* BEGIN PROVIDED DATA *

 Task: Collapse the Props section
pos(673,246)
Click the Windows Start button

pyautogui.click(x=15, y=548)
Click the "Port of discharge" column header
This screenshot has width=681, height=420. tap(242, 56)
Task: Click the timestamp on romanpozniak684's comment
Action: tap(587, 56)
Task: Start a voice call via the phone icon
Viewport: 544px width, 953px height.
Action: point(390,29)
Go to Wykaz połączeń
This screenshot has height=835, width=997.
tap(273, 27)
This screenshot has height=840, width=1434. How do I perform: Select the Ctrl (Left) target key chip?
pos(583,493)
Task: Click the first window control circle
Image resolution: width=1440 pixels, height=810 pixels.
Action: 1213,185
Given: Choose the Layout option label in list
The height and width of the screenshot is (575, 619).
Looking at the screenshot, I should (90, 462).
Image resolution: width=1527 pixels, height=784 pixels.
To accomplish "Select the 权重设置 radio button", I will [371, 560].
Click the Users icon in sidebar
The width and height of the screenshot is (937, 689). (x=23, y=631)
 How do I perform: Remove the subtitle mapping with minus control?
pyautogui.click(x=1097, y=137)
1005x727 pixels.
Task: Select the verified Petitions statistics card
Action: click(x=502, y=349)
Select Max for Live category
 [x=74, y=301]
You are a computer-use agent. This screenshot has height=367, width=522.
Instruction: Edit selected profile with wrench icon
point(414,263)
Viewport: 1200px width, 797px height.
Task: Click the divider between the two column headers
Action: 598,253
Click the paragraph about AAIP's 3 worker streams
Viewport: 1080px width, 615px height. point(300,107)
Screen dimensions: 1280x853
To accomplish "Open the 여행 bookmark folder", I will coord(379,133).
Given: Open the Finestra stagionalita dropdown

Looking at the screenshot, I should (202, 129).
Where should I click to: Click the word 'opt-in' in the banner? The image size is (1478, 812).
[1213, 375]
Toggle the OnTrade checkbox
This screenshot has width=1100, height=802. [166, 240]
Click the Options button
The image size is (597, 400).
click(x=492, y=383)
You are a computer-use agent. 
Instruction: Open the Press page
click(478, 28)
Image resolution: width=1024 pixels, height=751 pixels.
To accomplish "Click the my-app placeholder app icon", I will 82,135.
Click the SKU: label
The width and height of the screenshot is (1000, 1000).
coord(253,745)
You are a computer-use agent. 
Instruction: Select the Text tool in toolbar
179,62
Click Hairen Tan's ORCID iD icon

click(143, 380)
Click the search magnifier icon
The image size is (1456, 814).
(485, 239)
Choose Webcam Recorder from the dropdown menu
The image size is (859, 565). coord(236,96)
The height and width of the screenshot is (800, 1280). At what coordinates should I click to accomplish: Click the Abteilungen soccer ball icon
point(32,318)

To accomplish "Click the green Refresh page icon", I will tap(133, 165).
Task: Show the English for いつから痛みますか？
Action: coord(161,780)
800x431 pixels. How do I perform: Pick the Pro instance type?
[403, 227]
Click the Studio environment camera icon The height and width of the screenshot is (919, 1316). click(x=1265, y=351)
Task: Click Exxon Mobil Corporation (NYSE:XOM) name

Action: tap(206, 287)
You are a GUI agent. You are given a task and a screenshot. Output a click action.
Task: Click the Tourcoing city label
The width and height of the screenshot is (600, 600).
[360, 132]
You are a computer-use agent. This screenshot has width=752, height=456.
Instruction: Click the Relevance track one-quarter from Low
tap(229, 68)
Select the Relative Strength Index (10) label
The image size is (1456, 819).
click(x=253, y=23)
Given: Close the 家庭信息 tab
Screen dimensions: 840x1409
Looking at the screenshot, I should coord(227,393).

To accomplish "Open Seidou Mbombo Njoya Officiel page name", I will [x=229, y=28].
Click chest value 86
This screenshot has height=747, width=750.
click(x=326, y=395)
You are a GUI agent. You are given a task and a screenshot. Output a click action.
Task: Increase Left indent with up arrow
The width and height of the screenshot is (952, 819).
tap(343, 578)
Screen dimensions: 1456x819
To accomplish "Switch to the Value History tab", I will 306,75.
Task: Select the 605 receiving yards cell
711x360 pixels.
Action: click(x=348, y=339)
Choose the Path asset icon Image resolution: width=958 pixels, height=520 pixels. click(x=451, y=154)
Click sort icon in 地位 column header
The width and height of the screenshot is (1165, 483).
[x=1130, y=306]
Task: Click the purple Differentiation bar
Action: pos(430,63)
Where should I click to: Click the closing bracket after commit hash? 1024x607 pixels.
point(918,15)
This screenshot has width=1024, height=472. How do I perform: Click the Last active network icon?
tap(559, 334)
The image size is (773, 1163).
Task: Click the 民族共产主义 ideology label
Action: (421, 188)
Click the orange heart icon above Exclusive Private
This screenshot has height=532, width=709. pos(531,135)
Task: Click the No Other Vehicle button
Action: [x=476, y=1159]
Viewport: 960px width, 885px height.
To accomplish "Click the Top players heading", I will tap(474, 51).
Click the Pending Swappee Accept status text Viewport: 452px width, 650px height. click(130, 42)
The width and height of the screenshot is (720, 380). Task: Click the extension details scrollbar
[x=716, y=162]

* END PROVIDED DATA *

**EXERCISE DETAILS**
Rewrite all of the data above as a numbered list with one item per line, omitting the blank lines.

**ANSWER TO THE TASK**
1.  Task: Collapse the Props section
2. pos(673,246)
3. Click the Windows Start button
4. pyautogui.click(x=15, y=548)
5. Click the "Port of discharge" column header
6. This screenshot has width=681, height=420. tap(242, 56)
7. Task: Click the timestamp on romanpozniak684's comment
8. Action: tap(587, 56)
9. Task: Start a voice call via the phone icon
10. Viewport: 544px width, 953px height.
11. Action: point(390,29)
12. Go to Wykaz połączeń
13. This screenshot has height=835, width=997.
14. tap(273, 27)
15. This screenshot has height=840, width=1434. How do I perform: Select the Ctrl (Left) target key chip?
16. pos(583,493)
17. Task: Click the first window control circle
18. Image resolution: width=1440 pixels, height=810 pixels.
19. Action: 1213,185
20. Given: Choose the Layout option label in list
21. The height and width of the screenshot is (575, 619).
22. Looking at the screenshot, I should (90, 462).
23. Image resolution: width=1527 pixels, height=784 pixels.
24. To accomplish "Select the 权重设置 radio button", I will [371, 560].
25. Click the Users icon in sidebar
26. The width and height of the screenshot is (937, 689). (x=23, y=631)
27.  How do I perform: Remove the subtitle mapping with minus control?
28. pyautogui.click(x=1097, y=137)
29. 1005x727 pixels.
30. Task: Select the verified Petitions statistics card
31. Action: click(x=502, y=349)
32. Select Max for Live category
33.  [x=74, y=301]
34. You are a computer-use agent. This screenshot has height=367, width=522.
35. Instruction: Edit selected profile with wrench icon
36. point(414,263)
37. Viewport: 1200px width, 797px height.
38. Task: Click the divider between the two column headers
39. Action: 598,253
40. Click the paragraph about AAIP's 3 worker streams
41. Viewport: 1080px width, 615px height. point(300,107)
42. Screen dimensions: 1280x853
43. To accomplish "Open the 여행 bookmark folder", I will coord(379,133).
44. Given: Open the Finestra stagionalita dropdown
45. Looking at the screenshot, I should (202, 129).
46. Where should I click to: Click the word 'opt-in' in the banner? The image size is (1478, 812).
47. [1213, 375]
48. Toggle the OnTrade checkbox
49. This screenshot has width=1100, height=802. [166, 240]
50. Click the Options button
51. The image size is (597, 400).
52. click(x=492, y=383)
53. You are a computer-use agent. 
54. Instruction: Open the Press page
55. click(478, 28)
56. Image resolution: width=1024 pixels, height=751 pixels.
57. To accomplish "Click the my-app placeholder app icon", I will 82,135.
58. Click the SKU: label
59. The width and height of the screenshot is (1000, 1000).
60. coord(253,745)
61. You are a computer-use agent. 
62. Instruction: Select the Text tool in toolbar
63. 179,62
64. Click Hairen Tan's ORCID iD icon
65. click(143, 380)
66. Click the search magnifier icon
67. The image size is (1456, 814).
68. (485, 239)
69. Choose Webcam Recorder from the dropdown menu
70. The image size is (859, 565). coord(236,96)
71. The height and width of the screenshot is (800, 1280). At what coordinates should I click to accomplish: Click the Abteilungen soccer ball icon
72. point(32,318)
73. To accomplish "Click the green Refresh page icon", I will tap(133, 165).
74. Task: Show the English for いつから痛みますか？
75. Action: coord(161,780)
76. 800x431 pixels. How do I perform: Pick the Pro instance type?
77. [403, 227]
78. Click the Studio environment camera icon The height and width of the screenshot is (919, 1316). click(x=1265, y=351)
79. Task: Click Exxon Mobil Corporation (NYSE:XOM) name
80. Action: tap(206, 287)
81. You are a GUI agent. You are given a task and a screenshot. Output a click action.
82. Task: Click the Tourcoing city label
83. The width and height of the screenshot is (600, 600).
84. [360, 132]
85. You are a computer-use agent. This screenshot has width=752, height=456.
86. Instruction: Click the Relevance track one-quarter from Low
87. tap(229, 68)
88. Select the Relative Strength Index (10) label
89. The image size is (1456, 819).
90. click(x=253, y=23)
91. Given: Close the 家庭信息 tab
92. Screen dimensions: 840x1409
93. Looking at the screenshot, I should coord(227,393).
94. To accomplish "Open Seidou Mbombo Njoya Officiel page name", I will [x=229, y=28].
95. Click chest value 86
96. This screenshot has height=747, width=750.
97. click(x=326, y=395)
98. You are a GUI agent. You are given a task and a screenshot. Output a click action.
99. Task: Increase Left indent with up arrow
100. The width and height of the screenshot is (952, 819).
101. tap(343, 578)
102. Screen dimensions: 1456x819
103. To accomplish "Switch to the Value History tab", I will 306,75.
104. Task: Select the 605 receiving yards cell
105. 711x360 pixels.
106. Action: click(x=348, y=339)
107. Choose the Path asset icon Image resolution: width=958 pixels, height=520 pixels. click(x=451, y=154)
108. Click sort icon in 地位 column header
109. The width and height of the screenshot is (1165, 483).
110. [x=1130, y=306]
111. Task: Click the purple Differentiation bar
112. Action: pos(430,63)
113. Where should I click to: Click the closing bracket after commit hash? 1024x607 pixels.
114. point(918,15)
115. This screenshot has width=1024, height=472. How do I perform: Click the Last active network icon?
116. tap(559, 334)
117. The image size is (773, 1163).
118. Task: Click the 民族共产主义 ideology label
119. Action: (421, 188)
120. Click the orange heart icon above Exclusive Private
121. This screenshot has height=532, width=709. pos(531,135)
122. Task: Click the No Other Vehicle button
123. Action: [x=476, y=1159]
124. Viewport: 960px width, 885px height.
125. To accomplish "Click the Top players heading", I will tap(474, 51).
126. Click the Pending Swappee Accept status text Viewport: 452px width, 650px height. click(130, 42)
127. The width and height of the screenshot is (720, 380). Task: Click the extension details scrollbar
128. [x=716, y=162]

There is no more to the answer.